Comparison results of NPCR and UACI visualization with different locations.

Efficiency analysis

Time analysis

The time spent in the encryption and decryption process of the encryption scheme is also a key parameter to evaluate the performance of the scheme. The detailed parameters of the different types of video sources used in this article are shown in Table 15. At the same time, this paper analyzes the time of the proposed video encryption algorithm. Table 16 shows the time required for the proposed encryption method to encrypt each frame and the time required for the proposed encryption method to decrypt each frame of image ciphertext.

Table 15 Properties of Sample videos.
Table 16 Encryption and Decryption time of sample videos (Unit : seconds).

Analysis of multiplexing sequence effect

In order to show the advantages of the multiplexing sequence algorithm proposed in this paper more clearly, we selected the multiplexing times of 0,2,4,8 and 16 to analyze the encryption time of the test video. The results are shown in Table 17. The algorithm of multiplexing sequence can significantly reduce the encryption time of the algorithm, which can provide a new idea for the subsequent chaotic video encryption algorithm.
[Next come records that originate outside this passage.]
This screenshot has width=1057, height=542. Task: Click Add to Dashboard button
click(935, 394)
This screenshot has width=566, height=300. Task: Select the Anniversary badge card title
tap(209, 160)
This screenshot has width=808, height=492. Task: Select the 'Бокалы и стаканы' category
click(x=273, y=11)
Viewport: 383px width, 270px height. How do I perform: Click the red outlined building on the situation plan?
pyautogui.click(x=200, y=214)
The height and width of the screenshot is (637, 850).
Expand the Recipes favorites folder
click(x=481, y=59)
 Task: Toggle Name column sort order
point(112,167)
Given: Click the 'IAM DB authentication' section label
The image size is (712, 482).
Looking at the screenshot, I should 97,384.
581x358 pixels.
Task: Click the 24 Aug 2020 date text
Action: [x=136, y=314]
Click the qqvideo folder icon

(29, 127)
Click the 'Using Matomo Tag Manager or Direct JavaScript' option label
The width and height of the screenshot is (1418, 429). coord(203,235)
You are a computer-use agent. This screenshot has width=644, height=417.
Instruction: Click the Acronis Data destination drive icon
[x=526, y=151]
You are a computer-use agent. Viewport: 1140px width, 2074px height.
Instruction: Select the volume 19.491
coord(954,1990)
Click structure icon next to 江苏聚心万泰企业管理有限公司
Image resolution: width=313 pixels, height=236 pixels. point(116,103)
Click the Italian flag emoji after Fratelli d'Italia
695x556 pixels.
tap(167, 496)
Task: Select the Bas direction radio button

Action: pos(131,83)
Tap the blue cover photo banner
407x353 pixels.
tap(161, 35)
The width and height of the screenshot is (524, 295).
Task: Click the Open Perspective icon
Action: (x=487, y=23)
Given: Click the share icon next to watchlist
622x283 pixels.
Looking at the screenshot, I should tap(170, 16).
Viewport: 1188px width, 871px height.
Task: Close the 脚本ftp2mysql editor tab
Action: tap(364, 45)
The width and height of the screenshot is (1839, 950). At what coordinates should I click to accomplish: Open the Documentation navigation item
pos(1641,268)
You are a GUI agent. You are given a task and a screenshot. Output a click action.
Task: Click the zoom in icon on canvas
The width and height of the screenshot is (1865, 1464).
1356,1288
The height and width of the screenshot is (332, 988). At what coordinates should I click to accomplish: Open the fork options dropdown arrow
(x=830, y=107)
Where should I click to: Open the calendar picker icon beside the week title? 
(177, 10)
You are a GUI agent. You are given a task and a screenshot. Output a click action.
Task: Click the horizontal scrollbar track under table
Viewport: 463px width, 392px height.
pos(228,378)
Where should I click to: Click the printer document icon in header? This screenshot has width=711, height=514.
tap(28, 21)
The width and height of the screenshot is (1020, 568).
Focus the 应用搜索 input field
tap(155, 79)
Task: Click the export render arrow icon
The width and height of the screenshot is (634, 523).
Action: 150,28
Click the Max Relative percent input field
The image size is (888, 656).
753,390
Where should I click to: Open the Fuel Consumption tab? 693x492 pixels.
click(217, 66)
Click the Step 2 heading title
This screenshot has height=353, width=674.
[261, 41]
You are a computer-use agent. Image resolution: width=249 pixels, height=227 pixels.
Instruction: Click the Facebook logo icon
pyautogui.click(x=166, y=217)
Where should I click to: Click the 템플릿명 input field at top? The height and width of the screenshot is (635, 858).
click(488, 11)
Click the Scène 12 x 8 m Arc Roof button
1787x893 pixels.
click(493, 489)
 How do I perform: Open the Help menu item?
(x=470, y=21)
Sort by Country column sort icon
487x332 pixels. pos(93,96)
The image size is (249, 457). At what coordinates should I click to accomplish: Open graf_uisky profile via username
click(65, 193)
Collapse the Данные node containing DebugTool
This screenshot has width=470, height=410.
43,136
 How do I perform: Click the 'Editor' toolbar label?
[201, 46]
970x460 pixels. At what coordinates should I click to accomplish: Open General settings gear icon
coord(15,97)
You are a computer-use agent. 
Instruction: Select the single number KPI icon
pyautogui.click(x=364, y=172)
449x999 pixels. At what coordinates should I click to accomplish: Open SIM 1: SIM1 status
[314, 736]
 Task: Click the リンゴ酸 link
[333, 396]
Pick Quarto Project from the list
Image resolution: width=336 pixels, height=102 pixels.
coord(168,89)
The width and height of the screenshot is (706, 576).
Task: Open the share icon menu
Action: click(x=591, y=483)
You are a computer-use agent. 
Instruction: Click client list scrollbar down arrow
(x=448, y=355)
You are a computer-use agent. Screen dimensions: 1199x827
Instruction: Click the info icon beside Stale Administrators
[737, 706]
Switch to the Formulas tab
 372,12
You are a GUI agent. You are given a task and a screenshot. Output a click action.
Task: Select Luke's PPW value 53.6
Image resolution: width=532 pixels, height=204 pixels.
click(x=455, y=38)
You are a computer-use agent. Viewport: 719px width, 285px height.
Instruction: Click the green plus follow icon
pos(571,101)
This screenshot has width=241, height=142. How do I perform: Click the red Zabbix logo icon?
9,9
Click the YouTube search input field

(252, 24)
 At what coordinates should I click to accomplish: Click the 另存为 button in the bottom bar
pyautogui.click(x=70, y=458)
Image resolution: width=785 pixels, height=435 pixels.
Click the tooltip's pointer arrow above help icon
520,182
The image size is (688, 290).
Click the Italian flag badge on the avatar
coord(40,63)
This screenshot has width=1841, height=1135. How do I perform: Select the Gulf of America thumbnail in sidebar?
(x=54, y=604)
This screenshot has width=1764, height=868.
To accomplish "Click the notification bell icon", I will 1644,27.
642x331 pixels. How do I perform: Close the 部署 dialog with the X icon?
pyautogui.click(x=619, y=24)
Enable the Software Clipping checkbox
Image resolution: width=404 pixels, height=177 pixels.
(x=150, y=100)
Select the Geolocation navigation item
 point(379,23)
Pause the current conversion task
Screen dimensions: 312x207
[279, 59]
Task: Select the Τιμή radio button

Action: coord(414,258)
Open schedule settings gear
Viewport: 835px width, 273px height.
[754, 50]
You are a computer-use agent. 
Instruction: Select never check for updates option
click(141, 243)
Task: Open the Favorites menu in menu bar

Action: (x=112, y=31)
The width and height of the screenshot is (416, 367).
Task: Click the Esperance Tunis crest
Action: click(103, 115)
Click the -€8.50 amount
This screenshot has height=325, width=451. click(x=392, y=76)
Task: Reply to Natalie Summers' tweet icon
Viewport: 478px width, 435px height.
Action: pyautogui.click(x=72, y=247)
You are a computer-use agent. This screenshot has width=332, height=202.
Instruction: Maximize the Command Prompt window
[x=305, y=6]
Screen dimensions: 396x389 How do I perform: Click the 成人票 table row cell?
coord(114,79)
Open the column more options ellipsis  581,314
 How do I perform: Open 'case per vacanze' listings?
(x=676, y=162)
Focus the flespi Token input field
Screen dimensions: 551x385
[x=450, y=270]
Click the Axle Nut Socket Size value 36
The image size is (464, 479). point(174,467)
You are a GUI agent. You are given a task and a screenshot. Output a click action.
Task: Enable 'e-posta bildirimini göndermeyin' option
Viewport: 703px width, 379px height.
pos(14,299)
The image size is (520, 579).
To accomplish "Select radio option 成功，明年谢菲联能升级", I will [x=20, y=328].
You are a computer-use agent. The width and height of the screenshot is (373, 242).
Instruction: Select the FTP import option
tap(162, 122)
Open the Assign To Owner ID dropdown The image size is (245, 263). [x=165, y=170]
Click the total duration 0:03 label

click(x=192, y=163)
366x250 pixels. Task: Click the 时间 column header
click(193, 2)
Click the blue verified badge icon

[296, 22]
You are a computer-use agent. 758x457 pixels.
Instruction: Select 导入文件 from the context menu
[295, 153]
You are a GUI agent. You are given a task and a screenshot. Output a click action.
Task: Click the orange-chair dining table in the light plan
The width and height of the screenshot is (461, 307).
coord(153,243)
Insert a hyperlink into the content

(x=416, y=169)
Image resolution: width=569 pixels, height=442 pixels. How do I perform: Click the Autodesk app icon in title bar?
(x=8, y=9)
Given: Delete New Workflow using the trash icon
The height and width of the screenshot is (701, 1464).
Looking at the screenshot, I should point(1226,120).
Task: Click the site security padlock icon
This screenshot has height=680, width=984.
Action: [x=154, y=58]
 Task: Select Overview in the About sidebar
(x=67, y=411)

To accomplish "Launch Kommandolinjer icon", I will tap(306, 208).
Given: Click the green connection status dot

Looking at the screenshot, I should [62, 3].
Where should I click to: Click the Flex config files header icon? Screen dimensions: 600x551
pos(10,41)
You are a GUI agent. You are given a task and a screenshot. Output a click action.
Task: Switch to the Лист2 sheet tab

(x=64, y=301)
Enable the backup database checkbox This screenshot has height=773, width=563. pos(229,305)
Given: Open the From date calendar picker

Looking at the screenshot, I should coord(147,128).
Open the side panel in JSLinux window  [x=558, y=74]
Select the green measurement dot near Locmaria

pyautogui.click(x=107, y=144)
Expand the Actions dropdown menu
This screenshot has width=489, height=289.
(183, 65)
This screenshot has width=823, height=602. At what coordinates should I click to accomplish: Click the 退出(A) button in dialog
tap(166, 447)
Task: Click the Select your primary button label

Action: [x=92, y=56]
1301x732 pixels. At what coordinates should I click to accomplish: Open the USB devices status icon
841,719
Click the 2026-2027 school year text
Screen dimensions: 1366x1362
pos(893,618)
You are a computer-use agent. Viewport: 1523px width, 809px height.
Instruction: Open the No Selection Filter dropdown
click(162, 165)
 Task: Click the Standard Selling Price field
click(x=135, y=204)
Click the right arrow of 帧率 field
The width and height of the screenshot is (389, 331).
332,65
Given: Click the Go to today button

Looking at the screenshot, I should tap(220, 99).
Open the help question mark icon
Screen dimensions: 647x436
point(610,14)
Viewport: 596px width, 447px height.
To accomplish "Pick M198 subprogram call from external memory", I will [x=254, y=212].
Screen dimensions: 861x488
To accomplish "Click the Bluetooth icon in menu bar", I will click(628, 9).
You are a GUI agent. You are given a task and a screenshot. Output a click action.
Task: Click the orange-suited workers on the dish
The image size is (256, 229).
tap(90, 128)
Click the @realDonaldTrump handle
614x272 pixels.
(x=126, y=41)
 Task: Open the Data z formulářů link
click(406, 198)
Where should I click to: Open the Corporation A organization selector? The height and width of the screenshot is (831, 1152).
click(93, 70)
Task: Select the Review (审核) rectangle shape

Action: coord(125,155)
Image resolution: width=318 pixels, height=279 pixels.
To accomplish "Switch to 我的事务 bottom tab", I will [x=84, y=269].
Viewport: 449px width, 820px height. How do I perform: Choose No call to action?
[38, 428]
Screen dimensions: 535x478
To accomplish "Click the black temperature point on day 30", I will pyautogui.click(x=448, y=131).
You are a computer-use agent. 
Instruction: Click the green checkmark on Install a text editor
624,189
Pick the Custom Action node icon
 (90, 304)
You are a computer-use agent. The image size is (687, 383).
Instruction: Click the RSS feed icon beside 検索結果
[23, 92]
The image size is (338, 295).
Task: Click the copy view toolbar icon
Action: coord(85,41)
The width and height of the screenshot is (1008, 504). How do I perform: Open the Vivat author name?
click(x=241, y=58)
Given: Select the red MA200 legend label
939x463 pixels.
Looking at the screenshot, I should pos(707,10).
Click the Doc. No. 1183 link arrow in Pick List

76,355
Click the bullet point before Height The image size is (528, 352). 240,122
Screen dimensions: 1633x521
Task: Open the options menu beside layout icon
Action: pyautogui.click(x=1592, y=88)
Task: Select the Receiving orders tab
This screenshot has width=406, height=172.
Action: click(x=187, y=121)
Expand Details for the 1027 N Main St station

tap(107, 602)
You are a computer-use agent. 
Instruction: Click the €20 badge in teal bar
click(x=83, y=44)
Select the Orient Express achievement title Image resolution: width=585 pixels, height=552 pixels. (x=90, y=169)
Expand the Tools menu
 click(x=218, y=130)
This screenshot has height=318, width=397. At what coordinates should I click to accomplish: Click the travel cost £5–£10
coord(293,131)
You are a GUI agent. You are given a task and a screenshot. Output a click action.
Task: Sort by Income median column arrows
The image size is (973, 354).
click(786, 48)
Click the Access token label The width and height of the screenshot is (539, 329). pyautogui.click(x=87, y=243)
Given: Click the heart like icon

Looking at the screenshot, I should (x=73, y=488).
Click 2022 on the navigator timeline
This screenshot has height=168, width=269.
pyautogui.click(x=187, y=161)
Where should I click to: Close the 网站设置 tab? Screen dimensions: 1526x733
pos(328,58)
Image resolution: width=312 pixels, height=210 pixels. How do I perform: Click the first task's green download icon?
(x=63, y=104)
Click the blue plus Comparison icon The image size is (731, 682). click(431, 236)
Table 17 Encryption time results under different multiplexing sequence frequencies (Unit : seconds).

Chaotic sequence test

NIST test

NIST test refers to a series of tests and evaluations conducted by the National Institute of Standards and Technology in the United States, aimed at measuring and evaluating the performance, safety, and compliance with standards of various technologies and systems. NIST has established Test suite, benchmarks, and guidelines for the security verification of software, hardware, and other related technologies. These NIST tests are widely used globally, especially in the field of information security.

The NIST Encryption Test suite is used to evaluate the strength and security of encryption algorithms. In order to evaluate the randomness of chaotic sequences, this article used NIST 800-22 components for reliability testing of chaotic sequences. NIST Test suite is a statistical software package that contains 16 tests designed to test binary sequences of any length generated by hardware or software based cryptographic random or pseudorandom generators. The test results are detailed in the Table 18. Through these results, we can verify the effectiveness of the expected digital image encryption tool in NIST testing, and also indicate that the chaotic sequence required for encryption has successfully passed the test.

Table 18 NIST test results.

The 0-1 Gottwald Melbourne test

The 0-1 Gottwald Melbourne test can determine regular and chaotic motions by calculating the parameter K asymptotically close to 0 or 1. In the 0-1 Gottwald Melbourne test, the average result of 10,000 times has a K value of 0.9977, which is close to the theoretical value of 1, and verifies the excellent performance of the chaotic system. The results are shown in Fig. 16.

Figure 16
figure 16

0-1 Gottwald Melbourne test result.

Conclusion

This paper proposes a new video secure transmission algorithm based on 4D autonomous hyperchaotic system. The algorithm uses block permutation and dynamic multiplexing sequence encryption algorithm to enhance security. Specifically, the algorithm uses block permutation encryption and diffusion obfuscation based on dynamically multiplexed chaotic sequences, and considers the ciphertext information of each frame to process or generate dynamically multiplexed sequences. Compared with the traditional chaotic generation, the reuse sequence of this algorithm is more efficient. By using this algorithm, it can be ensured that each frame of video is effectively encrypted, which increases the difficulty of estimation or recognition. Experiments show that the algorithm has high security and efficiency in resisting various cryptographic attacks. Therefore, the video encryption scheme proposed in this paper is of great significance to the designers of chaotic encryption schemes, which can provide reference for them and improve the security and reliability of video encryption technology. In summary, this method is expected to provide new design ideas for video transmission security encryption under the background of big data era, and better improve the security and efficiency of video information in the transmission process.